Note the similarity between this definition and the definition of an ideal in a ring (except in a ring with 1, an ideal is almost never a subring)
Since the fact that $a\wedge b\in I$ for $a,b\in I$ in the first condition is already implied by the second condition, we can replace the first condition by a weaker one:
for any $a,b\in I$, $a\vee b\in I$.
Another equivalent characterization of an ideal $I$ in a lattice $L$ is
1. for any $a,b\in I$, $a\vee b\in I$, and
2. for any $a\in I$, if $b\leq a$, then $b\in I$.
Here’s a quick proof. In fact, all we need to show is that the two second conditions are equivalent for $I$. First assume that for any $a\in I$ and $b\in L$, $a\wedge b\in I$. If $b\leq a$, then $b=a\wedge b\in I$. Conversely, since $a\wedge b\leq a\in I$, $a\wedge b\in I$ as well.
Special Ideals. Let $I$ be an ideal of a lattice $L$. Below are some common types of ideals found in lattice theory.

$I$ is proper if $I\neq L$.

If $L$ contains $0$, $I$ is said to be nontrivial if $I\neq 0$.

$I$ is a prime ideal if it is proper, and for any $a\wedge b\in I$, either $a\in I$ or $b\in I$.

$I$ is a maximal ideal of $L$ if $I$ is proper and the only ideal having $I$ as a proper subset is $L$.

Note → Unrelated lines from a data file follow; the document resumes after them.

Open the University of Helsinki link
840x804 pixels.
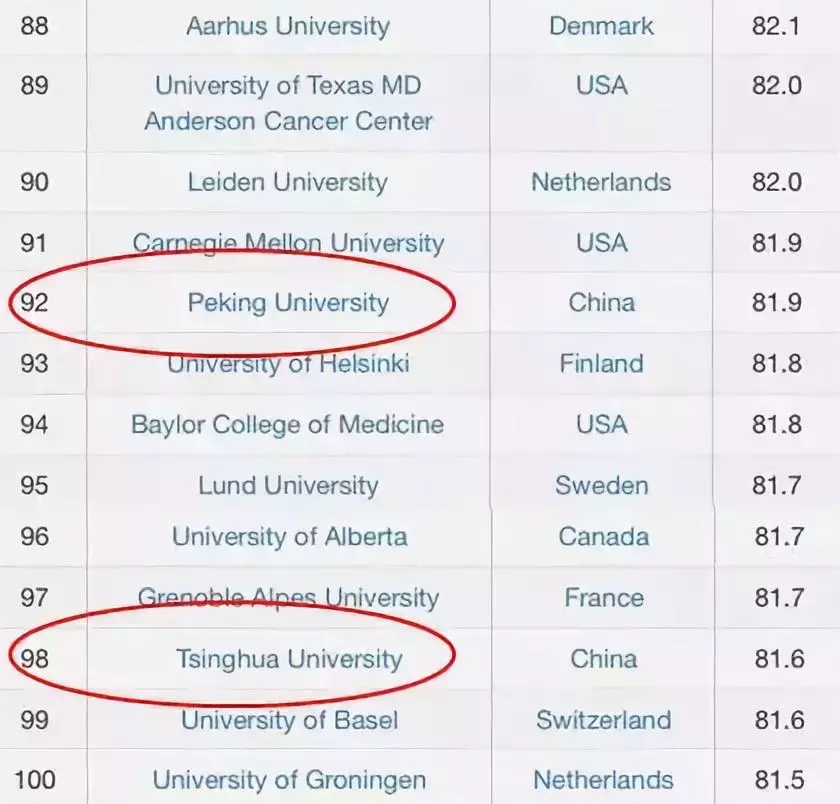pyautogui.click(x=288, y=363)
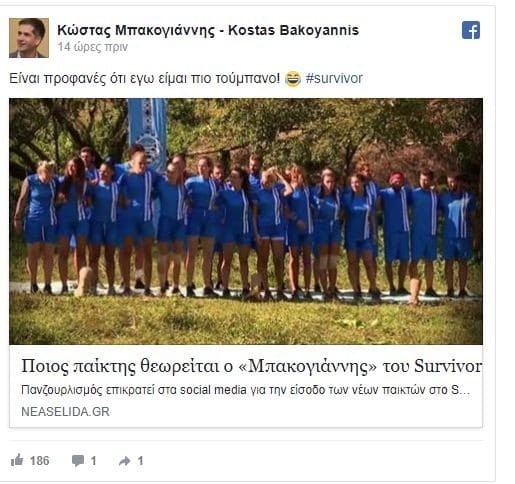Click the blue flag banner in photo

(147, 133)
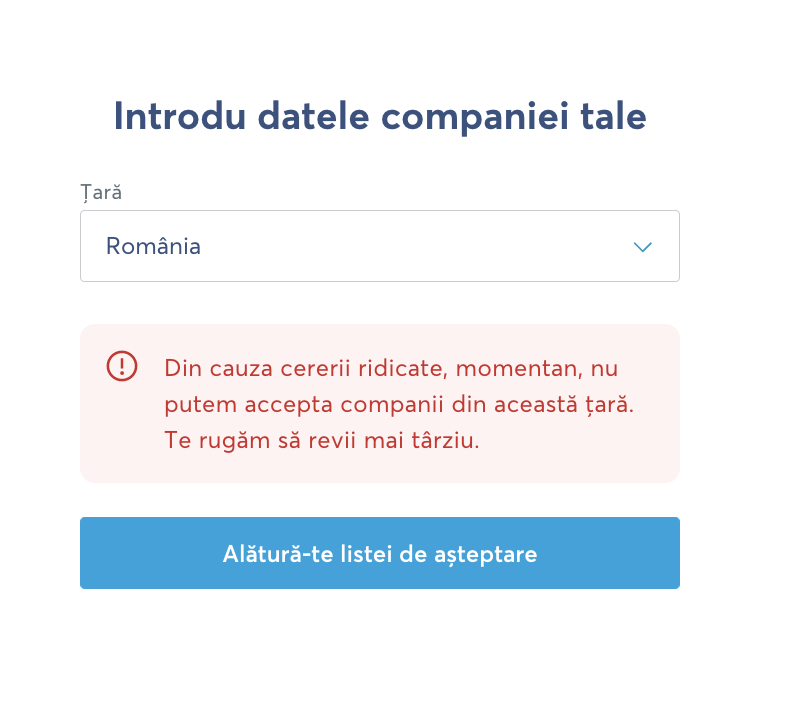Click the dropdown chevron arrow icon
This screenshot has height=702, width=794.
tap(643, 246)
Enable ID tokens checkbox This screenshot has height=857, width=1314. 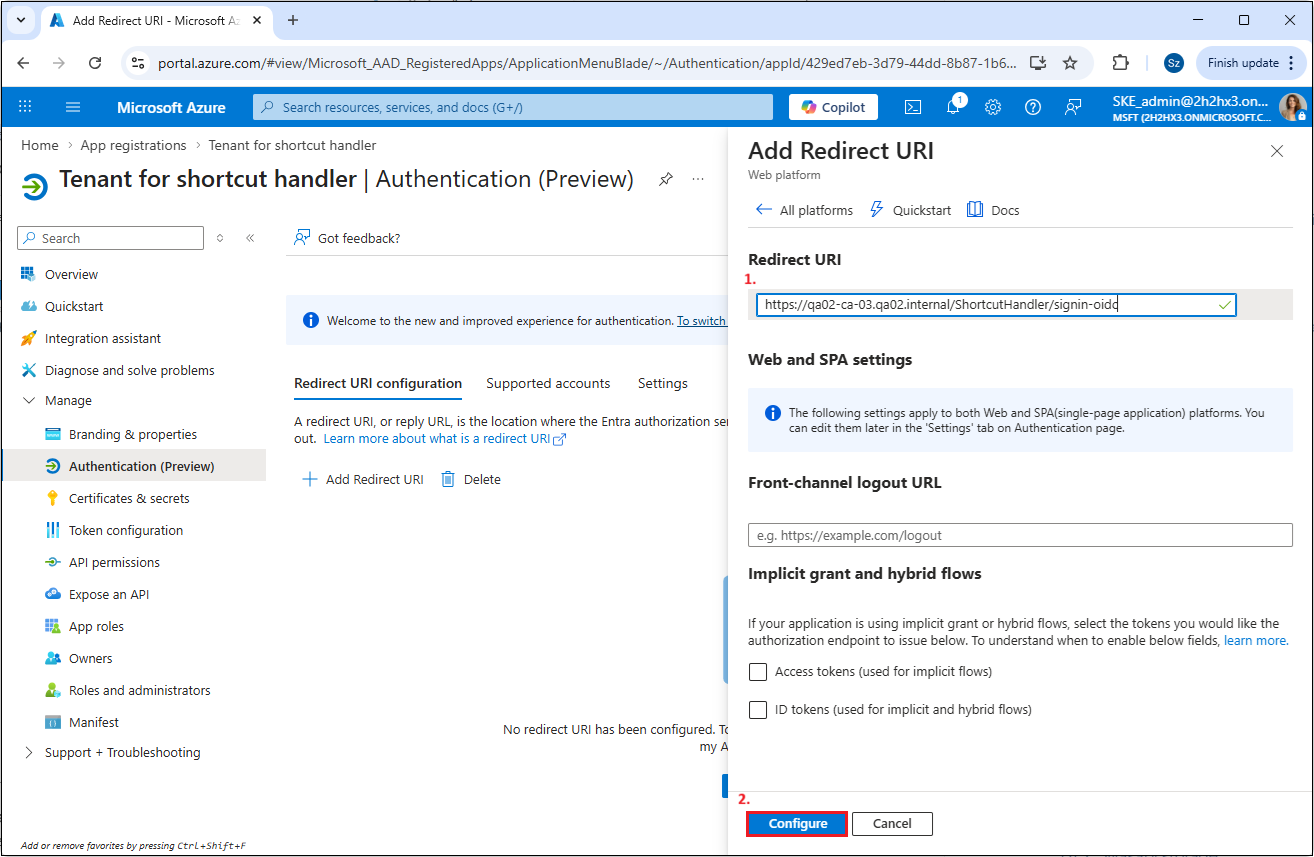point(758,710)
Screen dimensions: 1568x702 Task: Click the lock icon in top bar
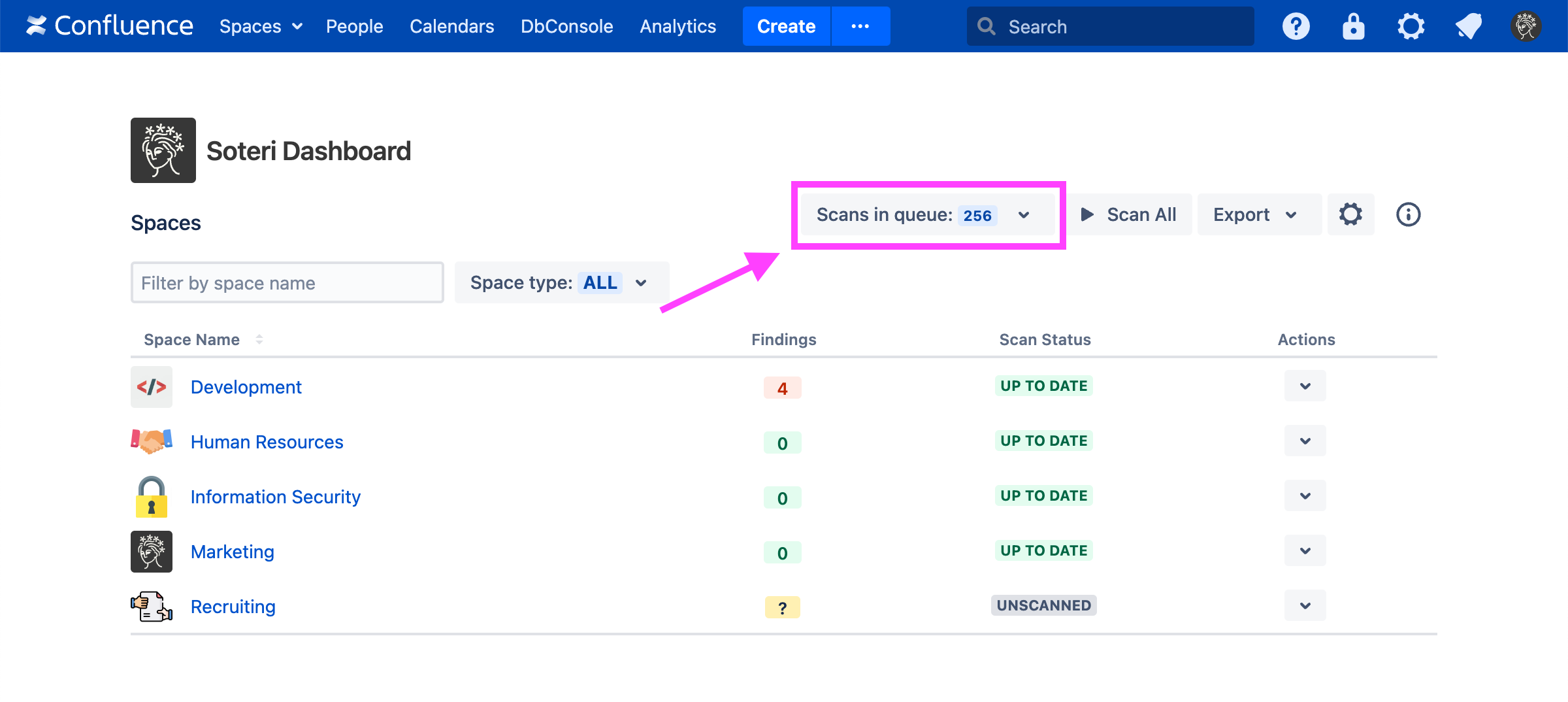coord(1353,27)
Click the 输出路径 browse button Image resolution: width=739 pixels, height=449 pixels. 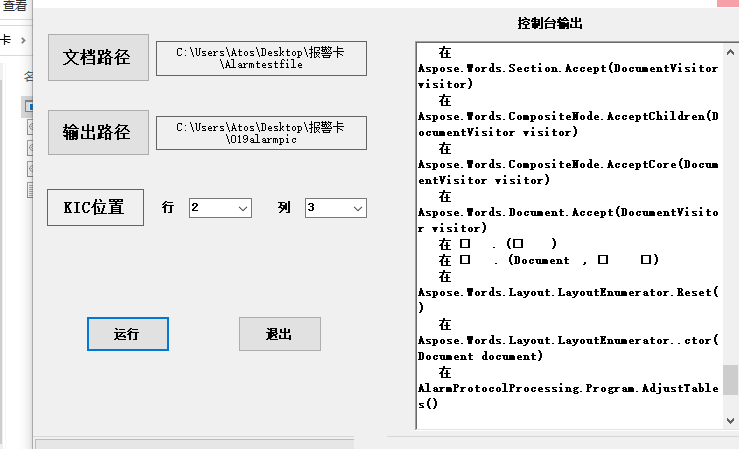[x=97, y=132]
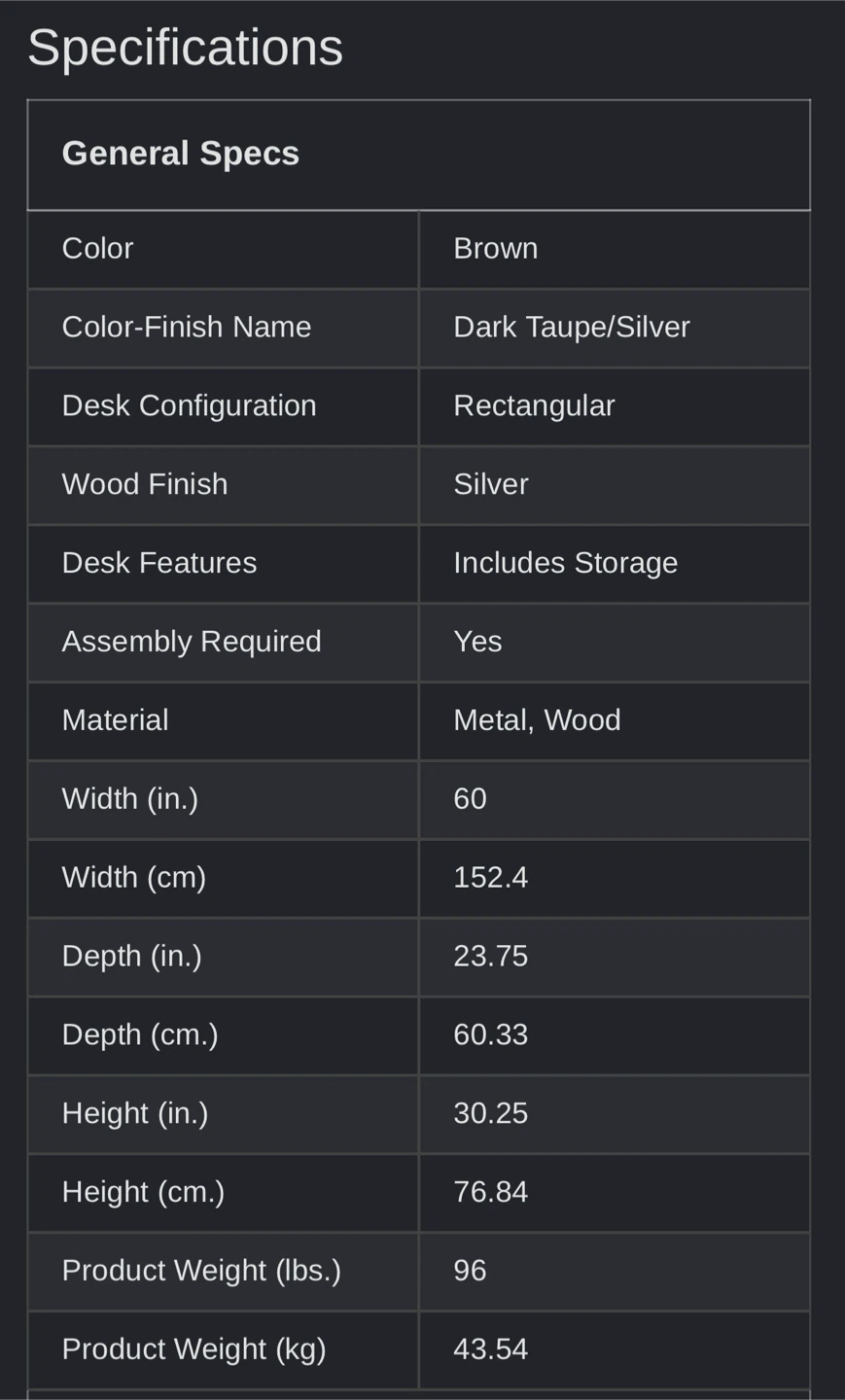The width and height of the screenshot is (845, 1400).
Task: Click the Brown color value
Action: [x=496, y=248]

ideal generated by a set. Let $X$ be a subset of a lattice $L$. Let $S$ be the set of all ideals of $L$ containing $X$. Since $S\neq\varnothing$ ($L\in S$), the intersection $M$ of all elements in $S$, is also an ideal of $L$ that contains $X$. $M$ is called the ideal generated by $X$, written $(X]$. If $X$ is a singleton $\{x\}$, then $M$ is said to be a principal ideal generated by $x$, written $(x]$. (Note that this construction can be easily carried over to the construction of a sublattice generated by a subset of a lattice).
Remarks. Let $L$ be a lattice.
1. Given any subset $X\subset L$, let $X^{{\prime}}$ be the set consisting of all finite joins of elements of $X$, which is clearly a directed set. Then $\downarrow\!\!X^{{\prime}}$, the down set of $X^{{\prime}}$, is $(X]$. Any element of $(X]$ is less than or equal to a finite join of elements of $X$.
2. If $L$ is a distributive lattice, every maximal ideal is prime. Suppose $I\subseteq L$ is maximal and $a\wedge b\in I$ with $a\notin I$. Then the ideal generated by $I$ and $a$ must be $L$, so that $b\leq p\vee a$ for some $p\in I$. Then $b=b\wedge b\leq(p\vee a)\wedge b=(p\wedge b)\vee(a\wedge b)\in I$, which means $b\in I$. So $I$ is prime.
3. If $L$ is a complemented lattice, every prime ideal is maximal. Suppose $I\subseteq L$ is prime and $a\notin I$. Let $b$ be a complement of $a$, then $b\in I$, for otherwise, $0=a\wedge b\notin I$, a contradiction. Let $J$ be the ideal generated by $I$ and $a$, then $1\leq b\vee a\in J$, so $J=L$.
4. Combining the two results above, in a Boolean algebra, an ideal is prime iff it is maximal.
Examples. In the lattice $L$ below,
$\xymatrix{&1\ar@{}[ld]\ar@{}[rd]\\ a\ar@{}[rd]&&b\ar@{}[ld]\\ &c\ar@{}[d]&\\ &d\ar@{}[ld]\ar@{}[rd]&\\ e\ar@{}[rd]&&f\ar@{}[ld]\\ &0}$ 
Besides $L$ and $\{0\}$, below are all proper ideals of $L$:

$M=\{a,c,d,e,f,0\}$,

$N=\{b,c,d,e,f,0\}$,

$R=\{c,d,e,f,0\}$,

$S=\{d,e,f,0\}$,

$T=\{e,0\}$, and

$U=\{f,0\}$.
Out of these, $M,N,S,T,U$ are prime, and $M,N$ are maximal. The ideal generated by, say $\{c,e\}$, is $R$. Looking more closely, we see that $R$ can actually be generated by $c$, and so is principal. In fact, all ideals in $L$ are principal, generated by their maximal elements. It is not hard to see, that in a lattice $L$ with acc (ascending chain condition), all ideals are principal:
Proof.
. First, let’s show that an ideal $I$ in a lattice $L$ with acc has at least one maximal element. Suppose $a\in I$. If $a$ is not maximal in $I$, there is a $a_{1}\in I$ such that $a\leq a_{1}$. If $a_{1}$ is not maximal in $I$, repeat the process above so we get a chain $a\leq a_{1}\leq a_{2}\leq\ldots$ in $I$. Eventually this chain terminates $a_{n}=a_{{n+1}}=\cdots$. Thus $b=a_{n}$ is maximal in $I$. Next, suppose that $I$ has two distinct maximal elements. Then their join is again in $I$, contradicting maximality. So $b$ is unique and all elements $c$ such that $c\leq b$ must be in $I$. Therefore, $I=(b]$.∎
Finally, an example of a sublattice that is not an ideal is the subset $\{b,c,d,e,0\}$.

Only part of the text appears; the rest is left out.